Pour le chef de l’État congolais, « il faut permettre des
manifestations mais leurs organisateurs doivent répondre de leurs
effets ». Il a ainsi invité les deux chambres du Parlement à « se
pencher » sur la loi régissant les manifestations en RDC. « La
démocratie, ce n’est pas la foire », a-t-il clamé.
Depuis plusieurs mois, des manifestations sont
systématiquement interdites à Kinshasa et dans d’autres villes du pays.
Mais malgré ces prohibitions, l’Église catholique, à travers le Comité de coordination de laïcs, est parvenu, à deux reprises, à faire descendre des manifestants dans la rue.
Aux chers « cousins » belges !
Kabila s’est également prononcé sur les rapports tendus
entre son pays et la Belgique. Quarante-huit heures plus tôt, le
gouvernement congolais a annoncé deux mesures de rétorsion contre Bruxelles.

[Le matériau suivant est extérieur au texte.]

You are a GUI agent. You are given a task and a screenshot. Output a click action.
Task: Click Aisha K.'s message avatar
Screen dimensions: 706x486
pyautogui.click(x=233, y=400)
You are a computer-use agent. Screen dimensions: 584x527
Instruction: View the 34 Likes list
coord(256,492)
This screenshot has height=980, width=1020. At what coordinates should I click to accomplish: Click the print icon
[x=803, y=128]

Ceux qui ont assassiné Lumumba devraient être plus humbles et ne pas donner de leçon de démocratie
« Il n’y a pas d’animosité avec la Belgique qui doit
comprendre que la RDC n’est plus une colonie. Notre décision a été prise
sans passion (…) », a-t-il expliqué. Plaidant pour des rapports
bilatéraux égaux entre Congolais et Belges, Kabila estime que les deux
peuples sont « plutôt des cousins », même si « nous les appelons oncles
[et qu’]ils nous appellent neveux ».
« Ceux qui ont assassiné [Patrice] Lumumba [le premier
Premier ministre congolais] devraient être plus humbles (…) au lieu de
croire qu’ils peuvent devenir des donneurs de leçon de démocratie »,
a-t-il poursuivi, soulignant que la RDC n’était « pas complexée » en
termes de « niveau de la liberté de presse ou d’opinion » dans son pays.
La Monusco, la mission onusienne présente dans le pays, n’a
pas été épargnée par les attaques du chef de l’État dont le second
mandat est arrivé à terme fin 2016. « Après 20 ans [de présence en RDC],
on a l’impression qu’elle a comme mission de rester », a lâché Kabila.

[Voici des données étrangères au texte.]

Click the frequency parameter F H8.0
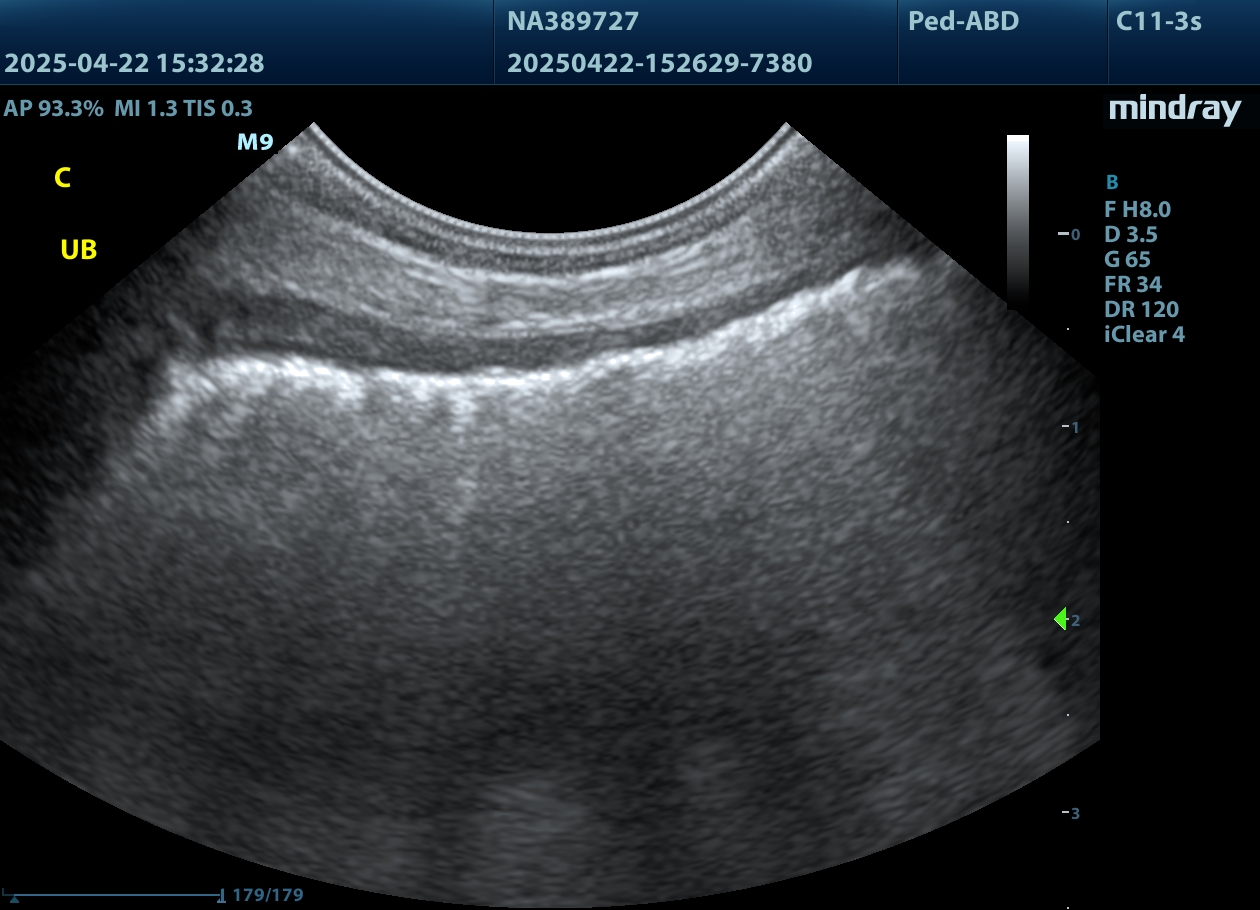This screenshot has height=910, width=1260. coord(1137,210)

« La Monusco n’a éradiqué aucun groupe armé dans l’est de la
RDC (…). Il a fallu que des terroristes décapitent des experts de l’ONU
pour qu’elle ouvre les yeux », a déclaré le numéro un congolais.
Michael Sharp et Zaida Catalán ont été assassinés en mars 2017 au Kasaï dans des circonstances qui demeurent floues. L’implication de certains agents de service de sécurité de la RDC n’est pas exclue, selon des enquêtes indépendantes.